İNFAZ YASASI İHALERİ ARTIRDI
Son çıkarılan infaz yasasında çocukların yararlanmadığına değinen Ramazanoğlu, bu düzenlemenin birçok açıdan hak ihlali barındırdığını, eşitlik ilkesine aykırı olduğuna vurgu yaptı. Çocuklara ilişkin yeterli düzenlemelerin yapılmaması ve gerekli tedbirlerin alınmamasının birçok hak ihlalini de beraberinde getirdiğini söyleyen Ramazanoğlu, cezaevlerin durumuna ilişkin sivil toplum örgütlerinin bilgi alamadığını ilgili bakanlığının da bu konuda sorumluluğunu yerine getirmediğini dile getirdi.

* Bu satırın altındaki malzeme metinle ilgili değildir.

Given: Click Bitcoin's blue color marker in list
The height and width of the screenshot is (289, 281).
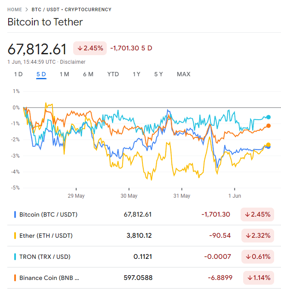Looking at the screenshot, I should tap(15, 214).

‘SALGINDAN DOLAYI BİLGİ ALAMIYORUZ’
Özelikle salgın sürecinde hiçbir şekilde herhangi bir çalışma yürütemediklerini ve bilgi sahibi olmadıklarını kaydeden Ramazanoğlu, “Tedbirler ve koşullar oldukça yetersiz. Hijyen malzemeleri, maskelerin ulaştırılmaması, infaz koruma memurlarının giriş-çıkışlarında yeterli tedbirin alınmaması ve bir arada yaşamak zorunda olmaları sebebi ile bulaşı olasılığının artması salgının hapishaneler için oldukça tehlikeli olduğunu gösteriyor. Çocukların tahliye edilerek sağlıklı koşullarda barınma ve diğer temel ihtiyaçlarının karşılanması öncelikli tedbir olarak uygulanmalı. Psikolojik açıdan destekleyici ve kaygı düzeylerini kontrol altına alabilmelerini sağlayacak uzman görüşmeleri yaptırılmalı” çağrısında bulundu.

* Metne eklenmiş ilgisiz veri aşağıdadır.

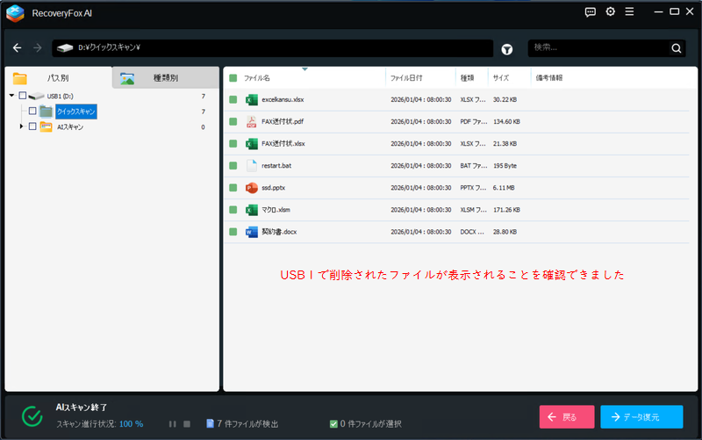Viewport: 702px width, 440px height.
Task: Select the クイックスキャン folder checkbox
Action: tap(32, 112)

DILGEŞ VE ANNESİ BIRAKILMALI
Dılgeş’in annesiyle birlikte cezaevine gönderilmesinin de bir hak ihlali olduğunu ekleyen Ramazanoğlu, “Salgın dönemi özelinde değerlendirecek olursak; infaz değişikliği, belediyelere ilişkin yaptırımlar, gözaltı ve tutuklamalar bize durumun münferit bir hak ihlali olmadığını, kapsamlı bir hukuksuzluğun 3 yaşındaki bir çocuğun yaşamını nasıl etkilediğini gösteriyor. Hem Türkiye’nin imzacısı olduğu uluslararası sözleşmeler hem de iç hukuk kuralları ve gözetilen Çocuğun Üstün Yararı ilkesi gereğince Gönül Aslan bir an önce tahliye edilmeli ve Dilgeş sağlıklı yaşam koşullarına kavuşturulmalıdır” dedi.
ÇOCUKLARA SES VERİLMELİ
Ramazanoğlu, çocukluk kavramının, çocuk yaşamının gereklilikleri ve hassasiyetlerinin, insan hakları çerçevesinde çocuk haklarının, yetişkinlerin bilinçlerinde yer edinmesi gerektiğinin altını çizerek, şöyle devam etti: “Kamuoyu tarafından oluşturulacak ortak bir tutum ve görüş devletin koruyucu ve iyileştirici mekanizmalarını çalıştırmakta etkili bir güç olacaktır. Bu doğrultuda yapılacak her çalışma çocukların yaşamlarının iyileştirilmesi için kıymetli ve etkili olacaktır.”